• [What the task asks]
Please give back each line of the material unchanged, but without the images.

*** Excerpted records

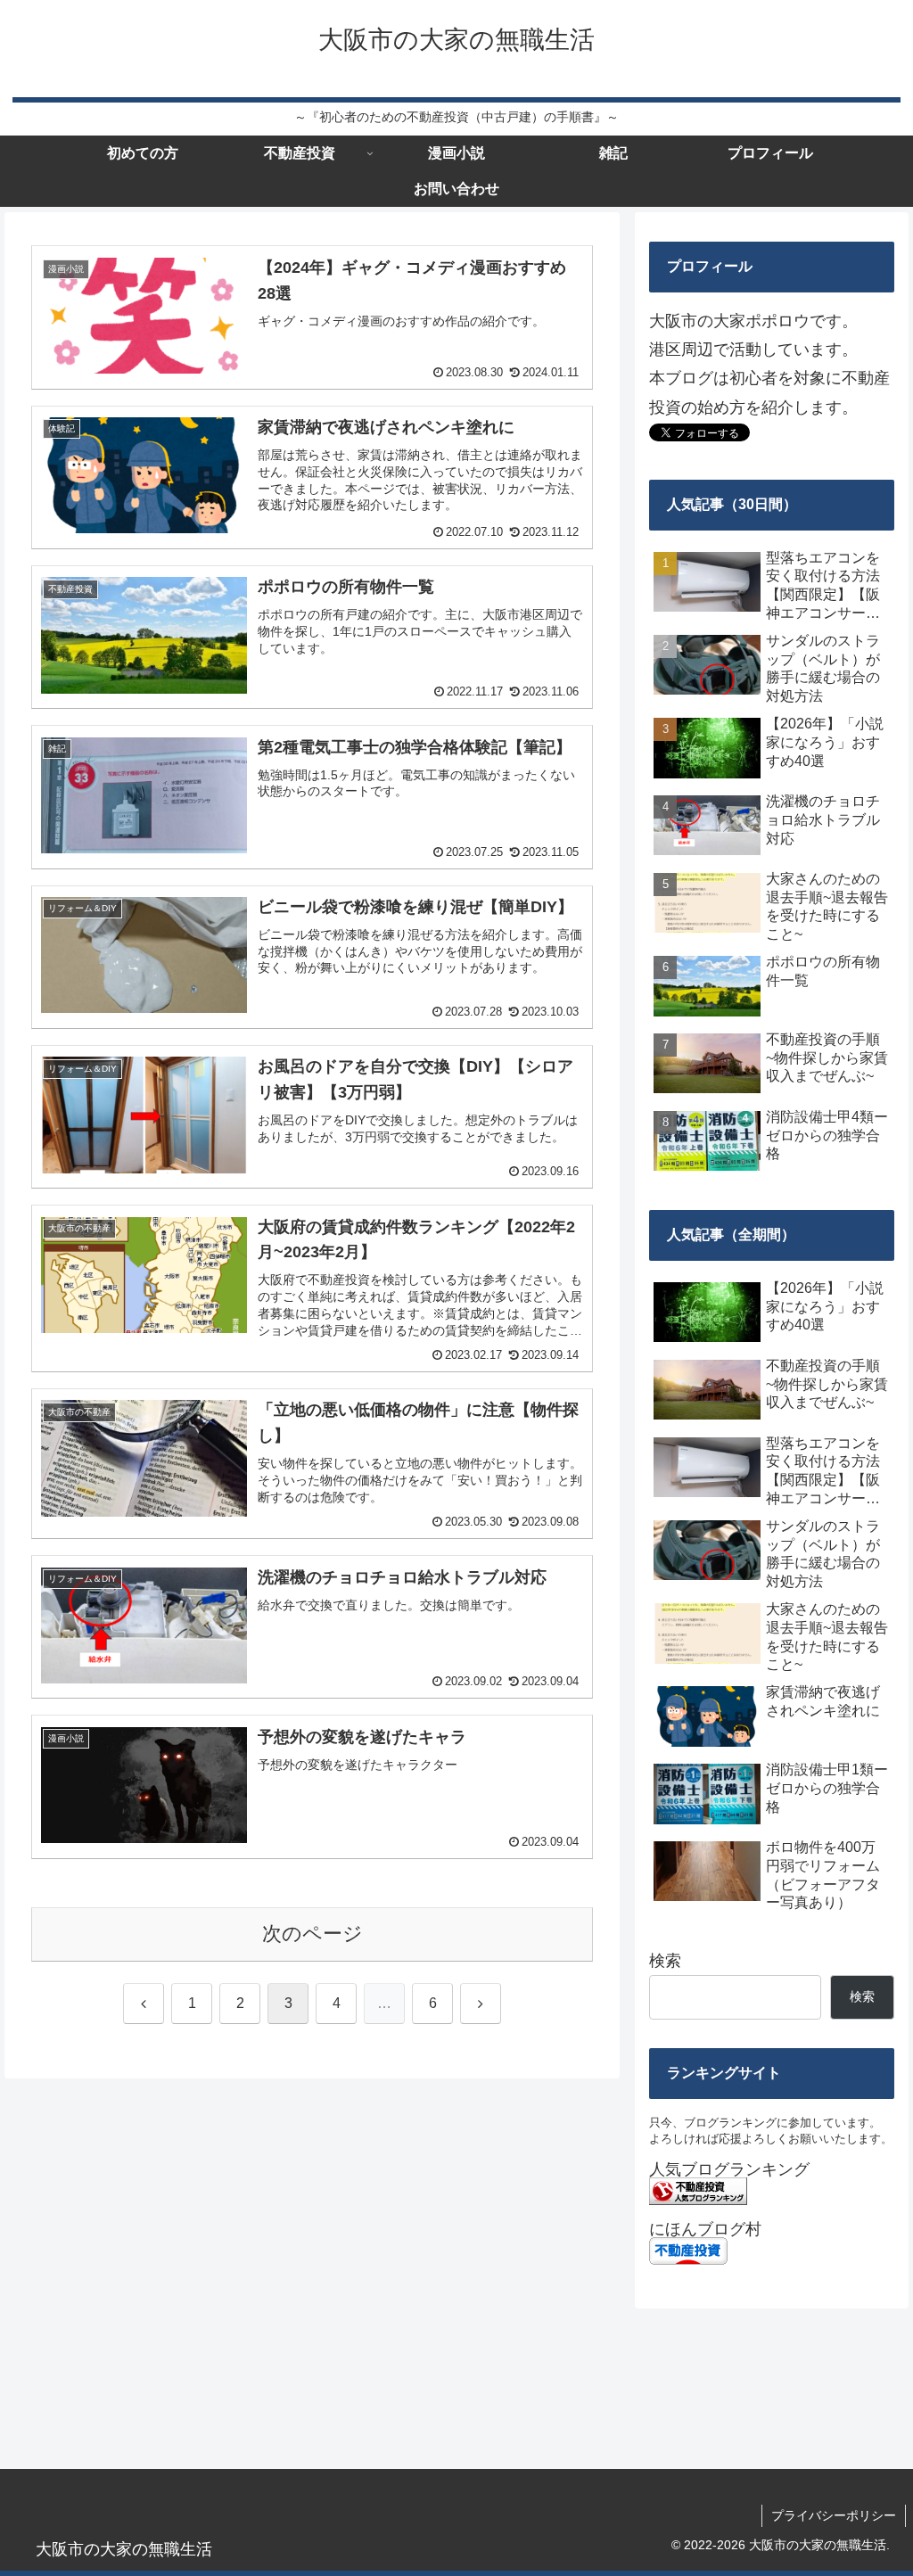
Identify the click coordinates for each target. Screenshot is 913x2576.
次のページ (312, 1933)
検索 (665, 1961)
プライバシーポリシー (833, 2515)
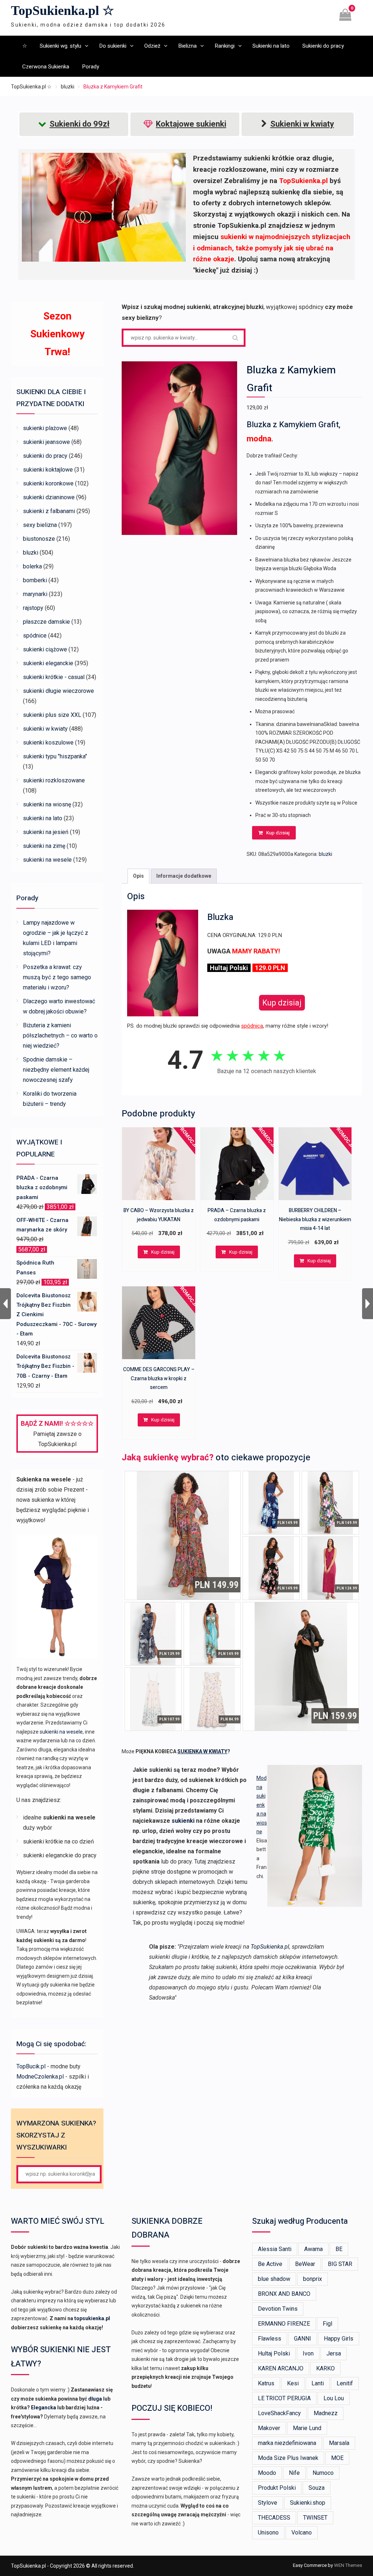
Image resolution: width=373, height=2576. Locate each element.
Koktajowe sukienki (191, 123)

******

• [Exercise output]
Identify the click coordinates for each target. Screenshot is 913x2576.
次のページ (312, 1933)
検索 (665, 1961)
プライバシーポリシー (833, 2515)
Image resolution: width=373, height=2576. Locate each element.
Koktajowe sukienki (191, 123)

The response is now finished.